### Exercise aim
Everything from the first line of the material below through the line containing "Given: Click the borders grid icon in toolbar" must be retyped exactly, and nothing past it.

++++++++++

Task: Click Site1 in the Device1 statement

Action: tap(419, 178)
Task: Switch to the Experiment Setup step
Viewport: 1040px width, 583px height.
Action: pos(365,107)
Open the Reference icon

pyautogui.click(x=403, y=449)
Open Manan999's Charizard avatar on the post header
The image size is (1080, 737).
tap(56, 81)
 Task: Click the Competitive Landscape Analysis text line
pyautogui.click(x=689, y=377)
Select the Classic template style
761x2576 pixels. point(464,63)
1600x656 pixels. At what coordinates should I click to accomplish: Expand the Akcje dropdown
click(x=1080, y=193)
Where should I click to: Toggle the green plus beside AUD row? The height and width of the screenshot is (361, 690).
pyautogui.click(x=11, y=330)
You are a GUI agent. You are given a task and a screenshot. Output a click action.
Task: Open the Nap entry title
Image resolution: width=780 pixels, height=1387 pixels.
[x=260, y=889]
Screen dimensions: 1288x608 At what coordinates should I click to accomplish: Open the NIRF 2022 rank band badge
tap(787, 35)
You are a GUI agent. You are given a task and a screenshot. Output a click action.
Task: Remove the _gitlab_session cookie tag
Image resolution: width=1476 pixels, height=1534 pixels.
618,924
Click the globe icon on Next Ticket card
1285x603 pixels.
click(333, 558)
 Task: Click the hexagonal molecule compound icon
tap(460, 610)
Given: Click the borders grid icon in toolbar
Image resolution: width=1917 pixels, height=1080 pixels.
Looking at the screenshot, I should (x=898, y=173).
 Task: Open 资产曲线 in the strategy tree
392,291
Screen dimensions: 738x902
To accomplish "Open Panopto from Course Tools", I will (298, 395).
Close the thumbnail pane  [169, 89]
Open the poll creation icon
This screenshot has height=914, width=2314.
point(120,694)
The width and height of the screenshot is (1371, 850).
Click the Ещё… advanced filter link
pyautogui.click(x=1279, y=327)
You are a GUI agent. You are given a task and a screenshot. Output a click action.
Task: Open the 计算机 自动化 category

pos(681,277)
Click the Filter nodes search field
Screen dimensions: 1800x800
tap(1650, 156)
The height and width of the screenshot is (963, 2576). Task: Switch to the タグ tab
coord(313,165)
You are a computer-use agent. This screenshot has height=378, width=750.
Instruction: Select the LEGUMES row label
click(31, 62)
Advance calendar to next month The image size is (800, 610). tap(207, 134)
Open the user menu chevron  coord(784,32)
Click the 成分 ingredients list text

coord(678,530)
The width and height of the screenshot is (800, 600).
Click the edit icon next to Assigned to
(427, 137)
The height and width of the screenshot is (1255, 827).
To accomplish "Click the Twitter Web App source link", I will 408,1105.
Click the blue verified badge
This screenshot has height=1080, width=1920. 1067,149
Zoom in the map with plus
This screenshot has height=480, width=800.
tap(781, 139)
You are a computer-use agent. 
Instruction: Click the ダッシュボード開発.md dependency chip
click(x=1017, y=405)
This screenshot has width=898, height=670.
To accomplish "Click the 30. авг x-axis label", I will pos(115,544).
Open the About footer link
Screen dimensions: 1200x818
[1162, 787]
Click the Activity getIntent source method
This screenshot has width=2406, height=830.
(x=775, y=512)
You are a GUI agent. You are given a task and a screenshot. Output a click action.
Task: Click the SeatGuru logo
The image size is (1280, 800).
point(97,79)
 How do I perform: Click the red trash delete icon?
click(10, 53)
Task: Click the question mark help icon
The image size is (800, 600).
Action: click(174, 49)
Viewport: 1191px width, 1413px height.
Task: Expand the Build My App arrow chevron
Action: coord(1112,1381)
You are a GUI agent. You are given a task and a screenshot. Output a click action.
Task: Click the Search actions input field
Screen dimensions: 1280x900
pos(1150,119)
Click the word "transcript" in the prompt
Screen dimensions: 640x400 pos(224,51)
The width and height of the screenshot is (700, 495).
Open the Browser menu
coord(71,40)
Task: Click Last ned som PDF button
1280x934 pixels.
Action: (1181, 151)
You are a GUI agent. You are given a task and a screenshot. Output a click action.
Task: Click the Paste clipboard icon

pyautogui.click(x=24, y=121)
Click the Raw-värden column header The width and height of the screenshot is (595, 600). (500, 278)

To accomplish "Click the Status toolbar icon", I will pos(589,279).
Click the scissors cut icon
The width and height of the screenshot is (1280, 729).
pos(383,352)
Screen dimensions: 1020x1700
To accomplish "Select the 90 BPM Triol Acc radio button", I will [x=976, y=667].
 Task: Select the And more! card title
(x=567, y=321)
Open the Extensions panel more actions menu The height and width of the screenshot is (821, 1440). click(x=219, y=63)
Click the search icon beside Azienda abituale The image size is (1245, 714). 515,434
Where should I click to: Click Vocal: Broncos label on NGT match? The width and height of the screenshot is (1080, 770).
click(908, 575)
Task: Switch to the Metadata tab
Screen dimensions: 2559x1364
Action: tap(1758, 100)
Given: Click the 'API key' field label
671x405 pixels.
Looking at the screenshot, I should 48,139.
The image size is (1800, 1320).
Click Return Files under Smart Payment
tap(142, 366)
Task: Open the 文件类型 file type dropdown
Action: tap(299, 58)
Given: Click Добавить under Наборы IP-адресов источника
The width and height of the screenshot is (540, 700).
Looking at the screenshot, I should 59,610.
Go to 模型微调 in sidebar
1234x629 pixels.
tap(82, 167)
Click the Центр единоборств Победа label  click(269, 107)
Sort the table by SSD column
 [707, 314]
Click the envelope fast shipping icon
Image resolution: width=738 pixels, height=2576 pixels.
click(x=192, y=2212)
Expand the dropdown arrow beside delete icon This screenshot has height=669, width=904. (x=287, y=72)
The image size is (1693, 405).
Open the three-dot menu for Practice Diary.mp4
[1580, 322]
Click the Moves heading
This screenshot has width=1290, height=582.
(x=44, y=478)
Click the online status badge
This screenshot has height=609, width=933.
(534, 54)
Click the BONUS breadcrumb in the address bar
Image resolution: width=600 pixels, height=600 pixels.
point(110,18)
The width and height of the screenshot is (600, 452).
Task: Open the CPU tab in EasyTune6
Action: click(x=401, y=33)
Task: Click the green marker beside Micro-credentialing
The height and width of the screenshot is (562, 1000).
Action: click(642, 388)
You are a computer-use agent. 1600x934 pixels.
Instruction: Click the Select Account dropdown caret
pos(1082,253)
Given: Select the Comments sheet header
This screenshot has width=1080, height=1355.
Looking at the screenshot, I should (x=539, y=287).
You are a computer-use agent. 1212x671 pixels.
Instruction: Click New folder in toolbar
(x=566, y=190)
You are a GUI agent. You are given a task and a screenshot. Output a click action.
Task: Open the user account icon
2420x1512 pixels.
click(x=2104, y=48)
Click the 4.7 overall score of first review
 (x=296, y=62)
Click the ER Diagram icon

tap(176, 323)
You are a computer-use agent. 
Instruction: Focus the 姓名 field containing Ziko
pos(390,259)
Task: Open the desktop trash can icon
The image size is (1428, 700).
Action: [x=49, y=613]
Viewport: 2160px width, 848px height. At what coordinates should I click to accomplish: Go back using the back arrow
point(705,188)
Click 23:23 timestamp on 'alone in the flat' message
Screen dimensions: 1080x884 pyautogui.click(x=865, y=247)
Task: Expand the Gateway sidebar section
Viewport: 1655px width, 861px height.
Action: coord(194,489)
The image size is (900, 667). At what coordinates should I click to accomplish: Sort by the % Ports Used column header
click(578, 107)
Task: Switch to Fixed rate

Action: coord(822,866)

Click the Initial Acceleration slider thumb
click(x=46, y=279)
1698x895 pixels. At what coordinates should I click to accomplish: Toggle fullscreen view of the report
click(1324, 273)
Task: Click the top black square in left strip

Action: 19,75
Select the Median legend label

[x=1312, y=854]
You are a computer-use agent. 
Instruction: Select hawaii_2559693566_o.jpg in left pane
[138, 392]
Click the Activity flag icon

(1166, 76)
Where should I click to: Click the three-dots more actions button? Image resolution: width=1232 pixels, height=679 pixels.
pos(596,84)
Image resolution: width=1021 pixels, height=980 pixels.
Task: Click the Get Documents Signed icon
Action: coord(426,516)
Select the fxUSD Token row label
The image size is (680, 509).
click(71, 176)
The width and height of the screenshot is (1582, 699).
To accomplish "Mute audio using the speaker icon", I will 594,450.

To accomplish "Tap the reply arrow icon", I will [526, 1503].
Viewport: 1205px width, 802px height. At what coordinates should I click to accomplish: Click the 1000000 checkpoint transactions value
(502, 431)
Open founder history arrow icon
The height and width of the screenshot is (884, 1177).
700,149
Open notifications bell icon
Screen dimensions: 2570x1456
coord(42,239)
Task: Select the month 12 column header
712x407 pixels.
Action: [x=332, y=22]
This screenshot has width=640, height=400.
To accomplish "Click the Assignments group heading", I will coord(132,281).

++++++++++

### Expected answer
Task: Click Site1 in the Device1 statement

Action: tap(419, 178)
Task: Switch to the Experiment Setup step
Viewport: 1040px width, 583px height.
Action: pos(365,107)
Open the Reference icon

pyautogui.click(x=403, y=449)
Open Manan999's Charizard avatar on the post header
The image size is (1080, 737).
tap(56, 81)
 Task: Click the Competitive Landscape Analysis text line
pyautogui.click(x=689, y=377)
Select the Classic template style
761x2576 pixels. point(464,63)
1600x656 pixels. At what coordinates should I click to accomplish: Expand the Akcje dropdown
click(x=1080, y=193)
Where should I click to: Toggle the green plus beside AUD row? The height and width of the screenshot is (361, 690).
pyautogui.click(x=11, y=330)
You are a GUI agent. You are given a task and a screenshot. Output a click action.
Task: Open the Nap entry title
Image resolution: width=780 pixels, height=1387 pixels.
[x=260, y=889]
Screen dimensions: 1288x608 At what coordinates should I click to accomplish: Open the NIRF 2022 rank band badge
tap(787, 35)
You are a GUI agent. You are given a task and a screenshot. Output a click action.
Task: Remove the _gitlab_session cookie tag
Image resolution: width=1476 pixels, height=1534 pixels.
618,924
Click the globe icon on Next Ticket card
1285x603 pixels.
click(333, 558)
 Task: Click the hexagonal molecule compound icon
tap(460, 610)
Given: Click the borders grid icon in toolbar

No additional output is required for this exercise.